At the closing, Cassidy aired his frustration. “I felt like you were always trying not to answer my question, which was disappointing,” he said, before chastising her for claiming not to know why Monarez was fired. “I’m here personally liking you, but feeling as if I’m having to represent the public health of the United States of America so that it’s not taken over by people who are ideologically inclined and looking to file a lawsuit [against vaccine makers], not looking to prevent disease.”
Kaufman on vaccines
While Cassidy was clearly disappointed and frustrated with Schwartz, he was downright angry with Kaufman. Throughout the hearing, Kaufman tried to backpedal on his comments about vaccines, but his responses were unconvincing. In questions from Sanders, Kaufman confirmed that he once wrote he would rather die than give his children a COVID-19 vaccine, but pointed out that he did once recommend the vaccine to his wife’s mom.
When senators confronted him about his false claims and attacks on the hepatitis B vaccine birth dose, he noted that all three of his children had received it.
Cassidy, a hepatologist who has treated patients with severe liver damage from hepatitis B, including some who died from the infection, didn’t let the issue drop. “Why would you repeat those damn lies?” Cassidy yelled, angrily pounding his pencil. Kaufman noted that he had deleted the LinkedIn post in which he made the claims and suggested they weren’t that bad because he had written ambiguously.
Kaufman on mRNA research
Senators also pressed Kaufman on his thoughts on mRNA vaccine technology—which is widely considered to be a promising technology for quickly developing new vaccines against novel pathogens, potentially ones with pandemic potential. But Kennedy despises the technology and has spread significant misinformation about mRNA technology. Last year, he drew intense criticism for canceling hundreds of millions of dollars in federal grants to develop mRNA vaccines, including for pandemic preparedness.
When asked about his support for mRNA technology, Kaufman bafflingly said he both supported Kennedy’s decision to cut research funding for mRNA technology and believed the US should support more research on mRNA technology. Kaufman’s odd explanation was that he didn’t want to support research for future uses of mRNA technology until there was more research into the platform on which mRNA COVID-19 vaccines were designed.

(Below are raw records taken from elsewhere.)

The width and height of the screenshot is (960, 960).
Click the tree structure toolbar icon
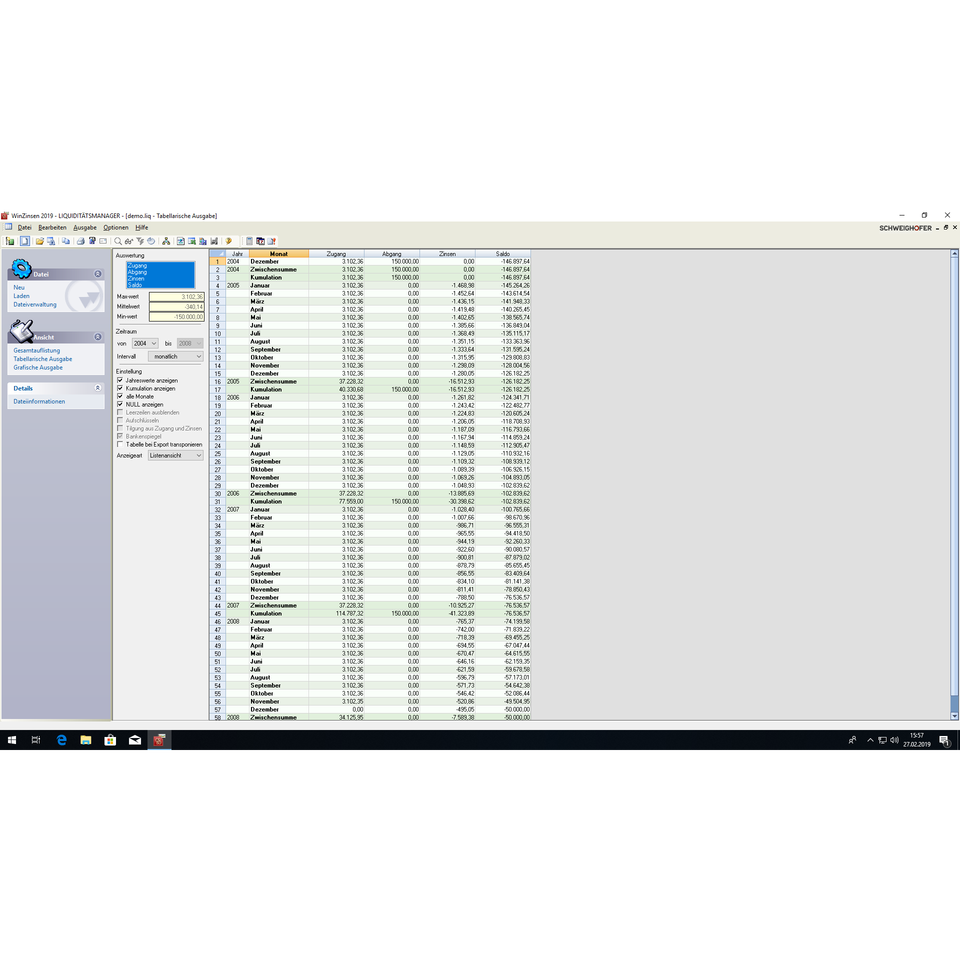point(166,241)
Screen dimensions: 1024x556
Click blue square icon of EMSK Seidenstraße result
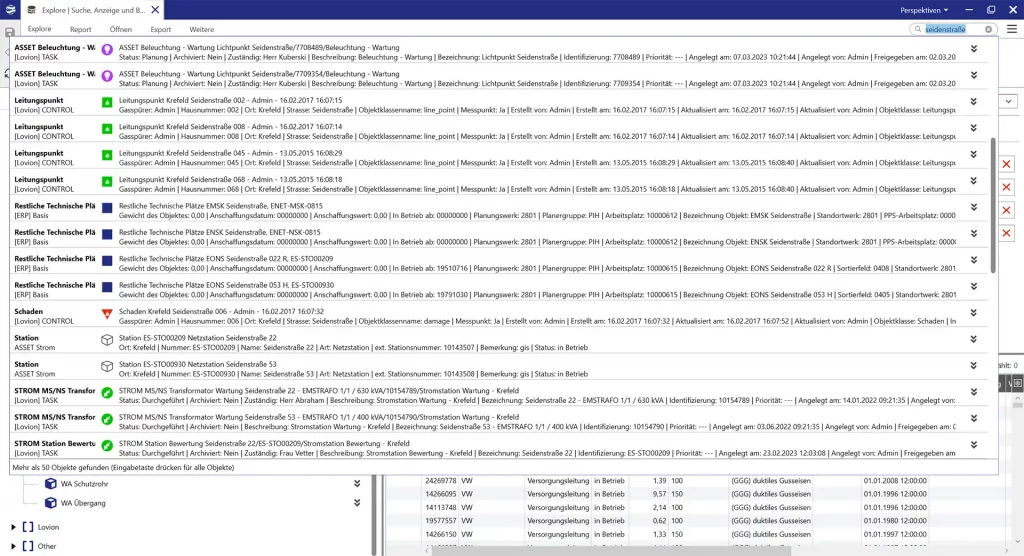coord(107,207)
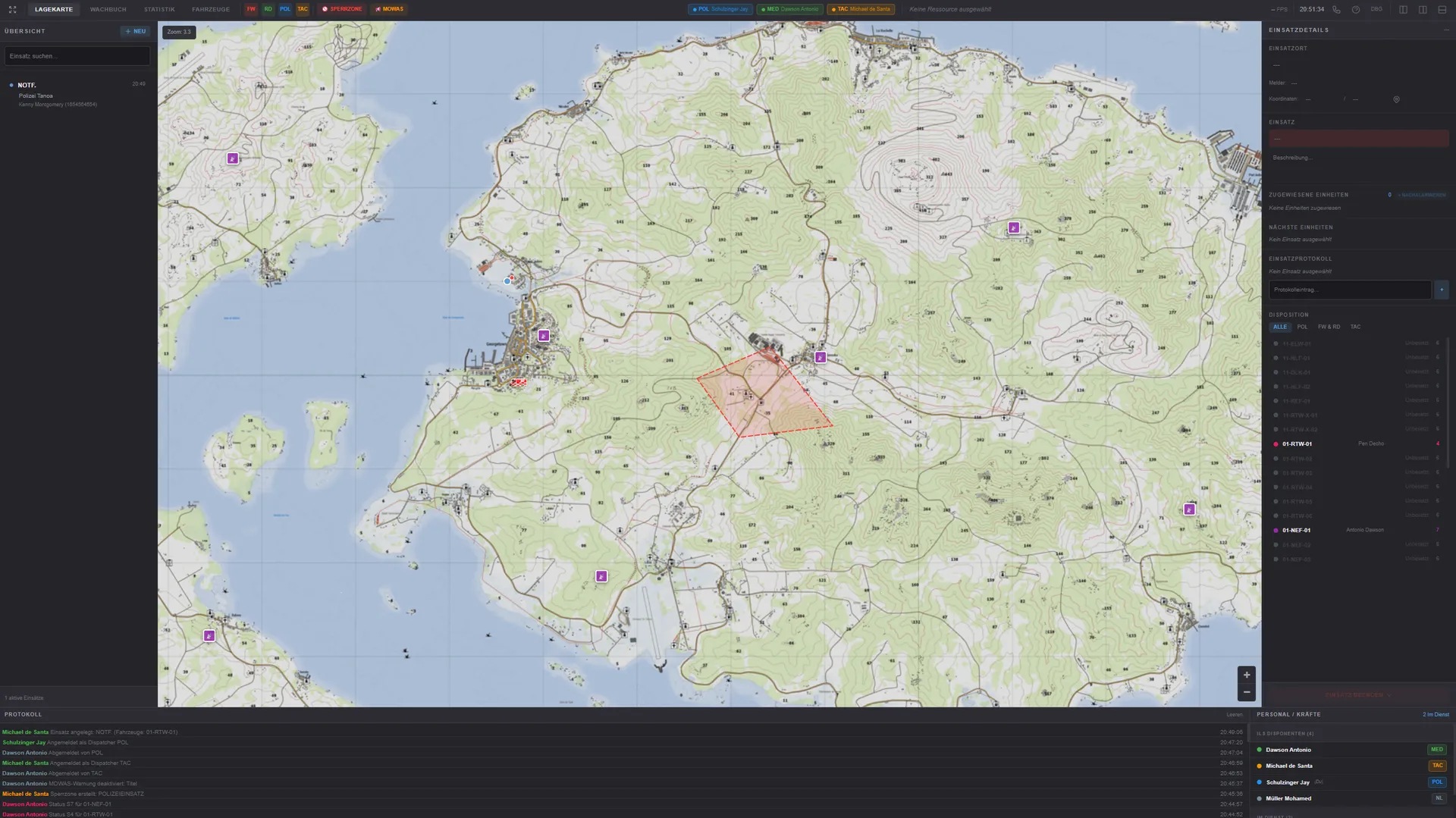
Task: Switch to the WACHBUCH tab
Action: click(108, 9)
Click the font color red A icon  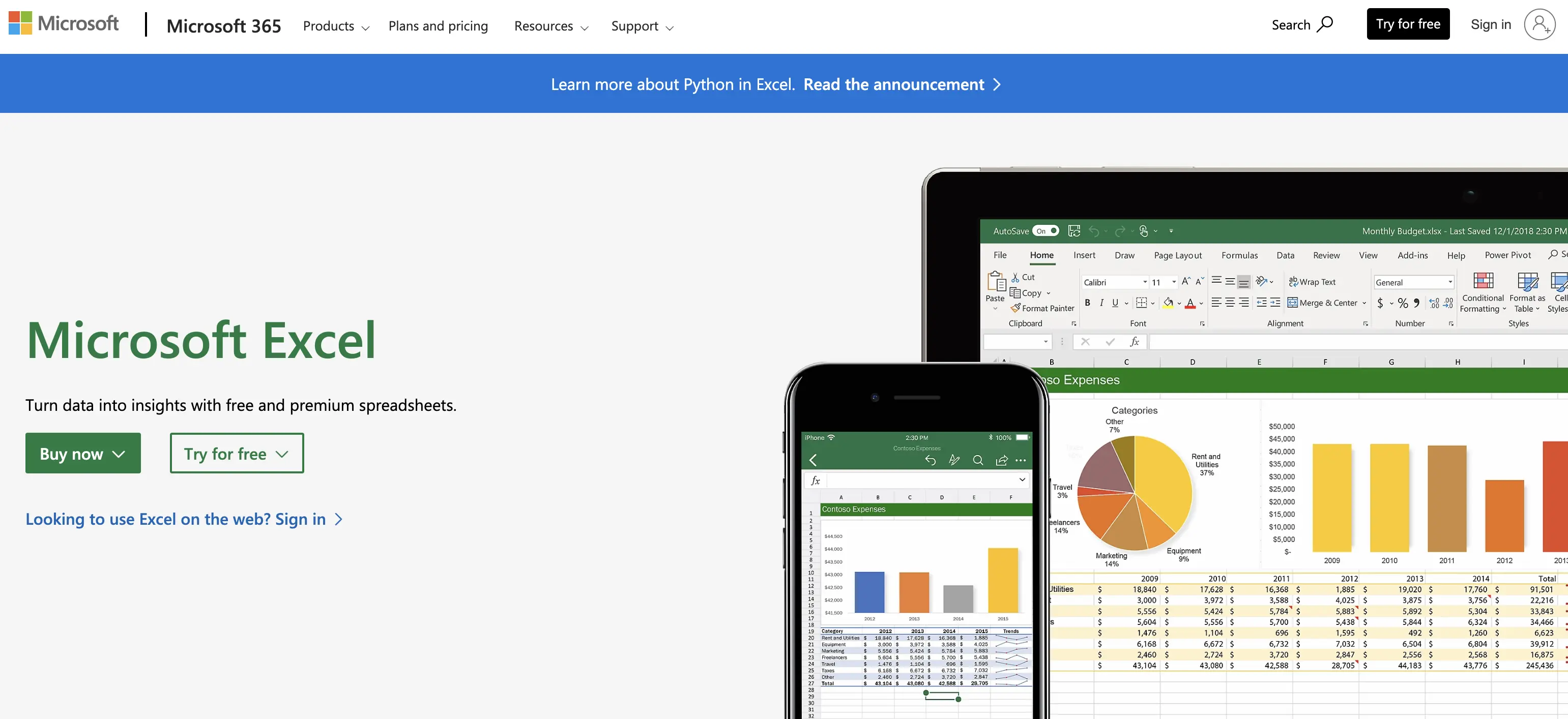1190,303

“That implies we can’t do two things at once,” Sen. John Hickenlooper (D-Colo.) said upon hearing this explanation. He later summed up his reaction to Kaufman’s argument, saying, “I’m incredulous.”
Sen. Patty Murray (D-Wash.) was equally bewildered. “I don’t understand how you want more research, but canceling it is okay.”
Cassidy, after blasting Kaufman on the hepatitis B vaccine, said he was “flummoxed” and “flabbergasted” that Kaufman said he supported canceling mRNA research because there wasn’t enough mRNA research.